Because social media networks can be used by anyone, you’re going to find bad people using those networks. Social media companies undoubtedly bit off a lot more than they could chew when they initially declared that they were not media companies, and not responsible for what gets written on their sites – that they were no more responsible for the content of what is posted than bricklayers and bathroom stall makers were responsible for what graffiti is written on their work.

If you give the whole world a blank canvas, some people will create great art, some people will doodle, some will draw stick figures and some will write profanities and others will create horrible, hateful stuff. Sooner or later, these companies were going to censor somebody, because someone was going to come along who was so terrible, indefensible, unjustifiable and irredeemable that the companies would feel compelled to say, “no, we didn’t set up this network so something like that could find an audience.” Way back in 2008, Clay Shirky’s book Here Comes Everybody: The Power of Organizing Without Organizations discussed online pro-anorexia groups. The world is full of nutjobs, weirdos, extremists, lunatics and people who hold all kinds of strange, abhorrent, repulsive and taboo beliefs. When your company puts out a welcome mat to the world, some of those weirdos are going to come in with the rest.

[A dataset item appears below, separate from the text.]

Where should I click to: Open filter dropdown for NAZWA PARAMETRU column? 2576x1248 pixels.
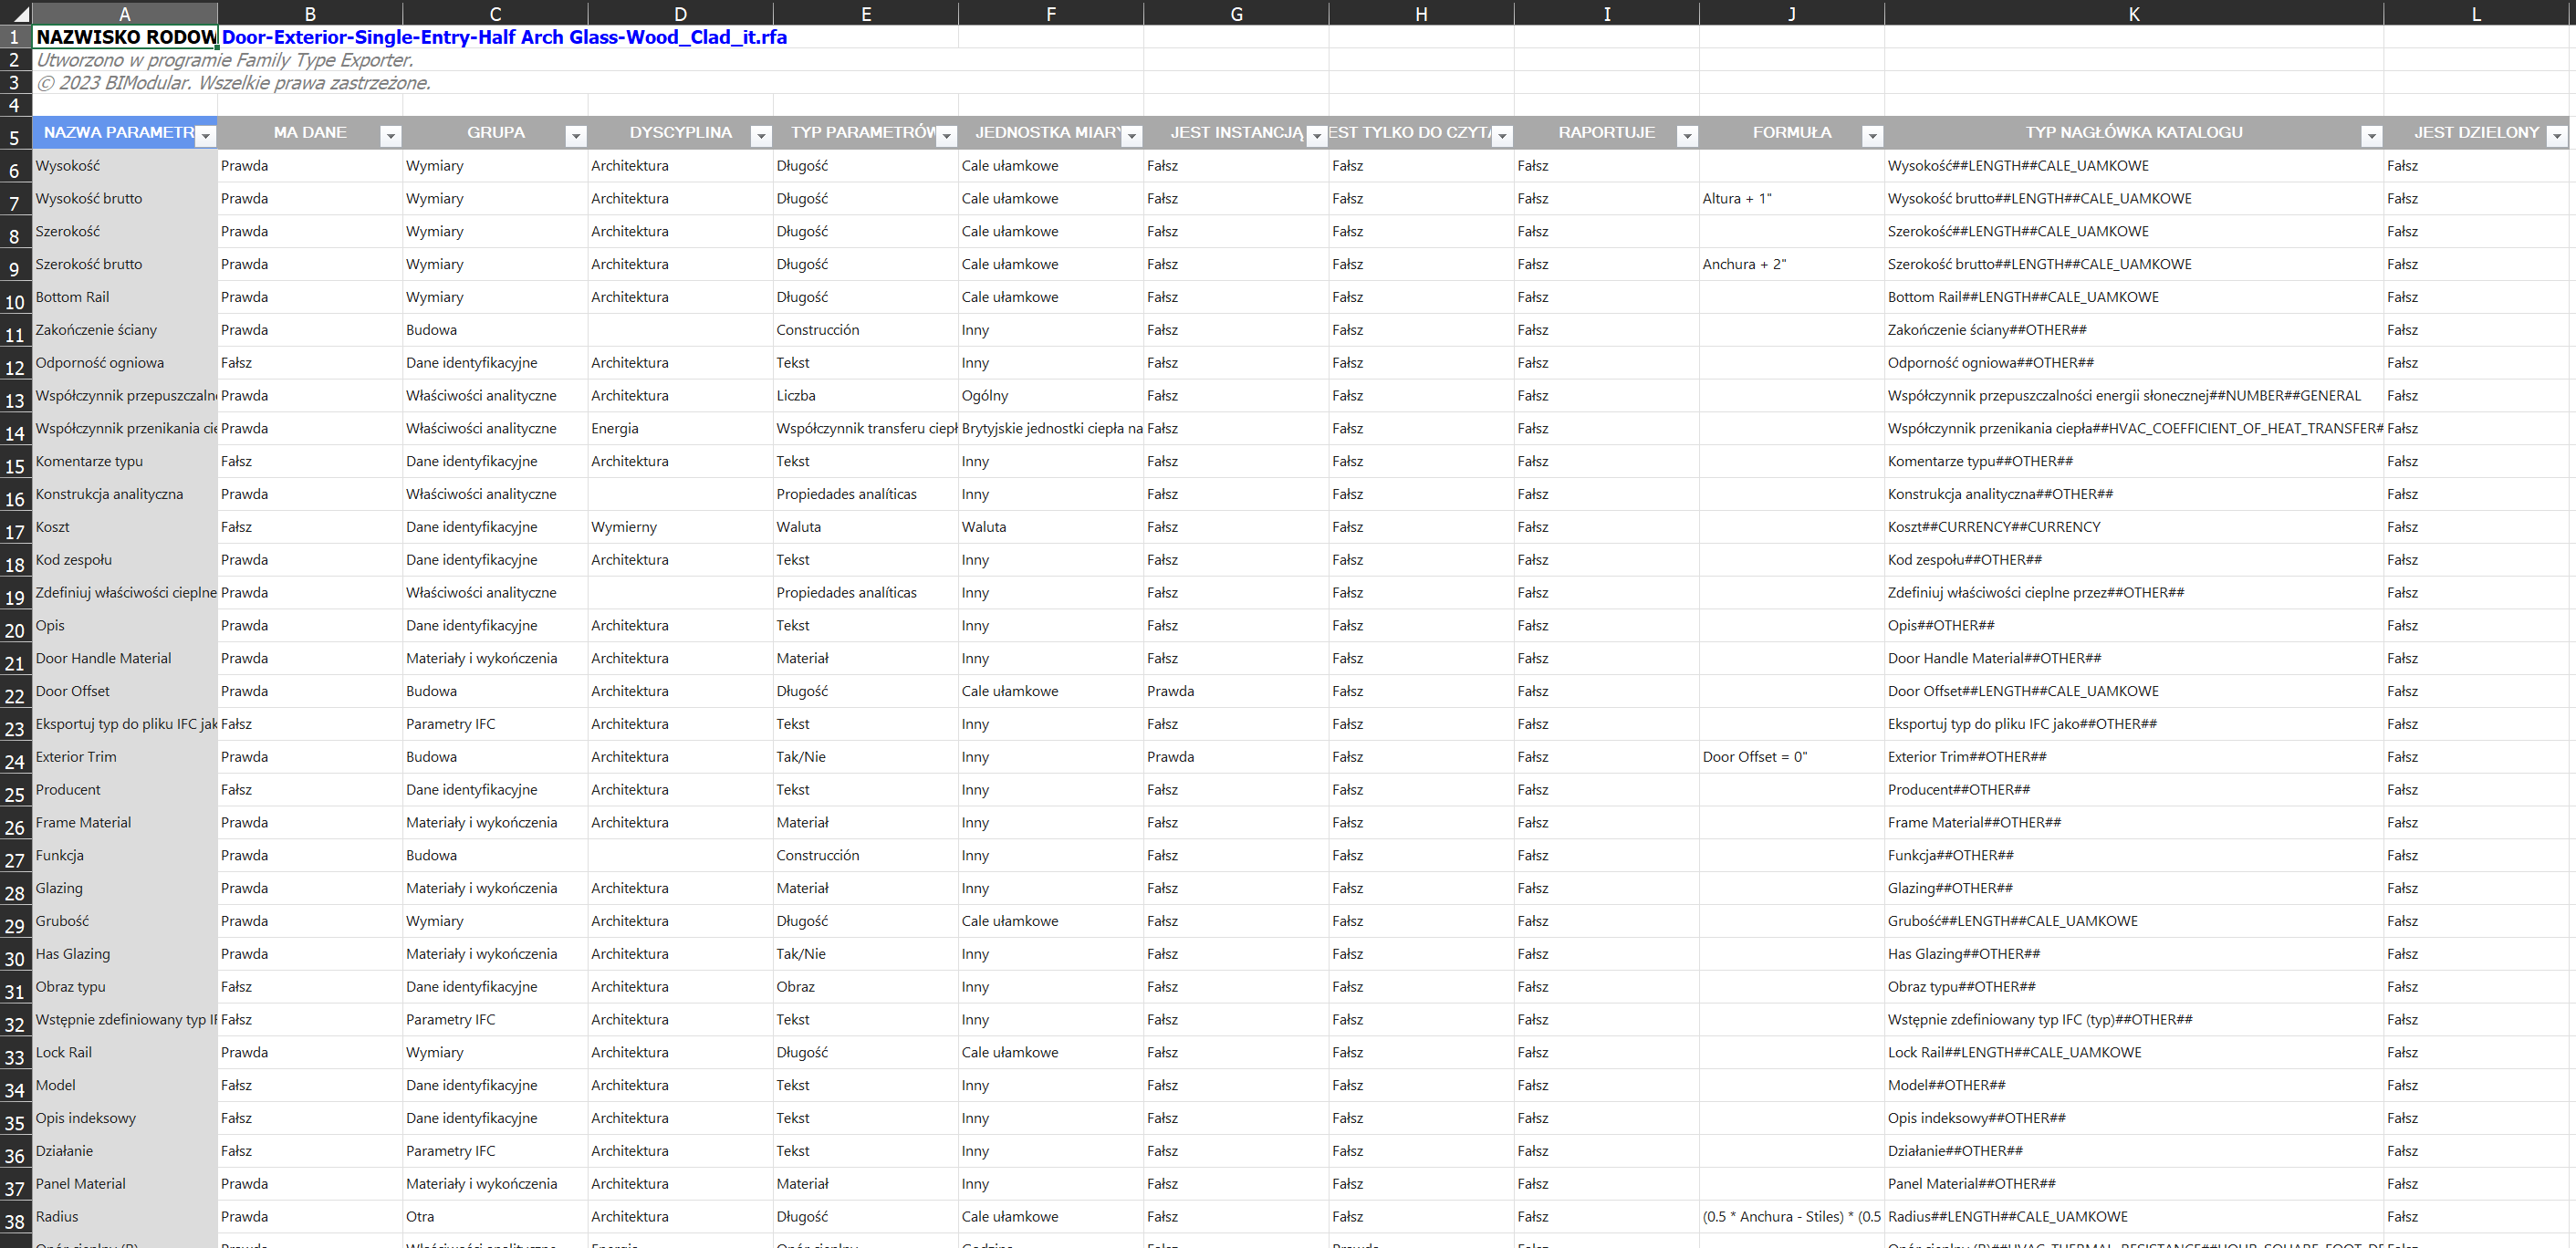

Robby Soave at Reason argues the Facebook papers represent “a Big Fat Nothingburger” and concludes, “The social media site is unsafe because there’s too much content that the mainstream media and the government would prefer users not see. They’re upset that the person in charge of deciding what belongs on Facebook is Mark Zuckerberg and not Joe Biden—and no amount of handwringing about addictive platforms or monopolistic practices can disguise the fact that the site is losing popularity with young people, and increasingly looks like a dying star.”

Spending a lot of time on social media may well have some unhealthy consequences. But it’s hard to believe that Facebook is some sort of unique societal menace, while Twitter, Instagram, YouTube, and the rest are just fine and dandy. (A much fairer and consequential criticism of Facebook is the evidence that the company knows its subsidiary Instagram is a toxic influence in the lives of many teenage girls, and doesn’t seem to care.)

What does seem to be a factor is that Facebook is the most popular social media network among older people — and older people tend to skew conservative and vote for Republicans, which suggests some of the ire directed towards Facebook is really an ire at the types of people most likely to be using it.

Note the project’s title, “The Facebook Papers,” is no doubt attempting to evoke the “Pentagon Papers” and “Panama Papers.”

(Did you notice that in the multiple batches of “The Panama Papers” that were released, American news audiences largely yawned? As I noted at the time, there weren’t that many Americans named in the Panama Papers, and the ones that were mentioned had fraud indictments or other reasons to hide their assets from prying eyes of investigators. If the Icelandic Prime Minister is hiding his money, that’s really an issue for Icelandic law enforcement and Icelandic voters to address. Regarding the more recent release of the “Pandora Papers,” maybe it’s something of a scandal that former United Kingdom Prime Minister Tony Blair is using offshore accounts to shield assets from taxes. But is anybody surprised? And is anybody really surprised that Jordan’s King Abdullah II or associates of Vladimir Putin do the same? Did anybody think this crowd was an all-star team of financial and ethical rectitude?)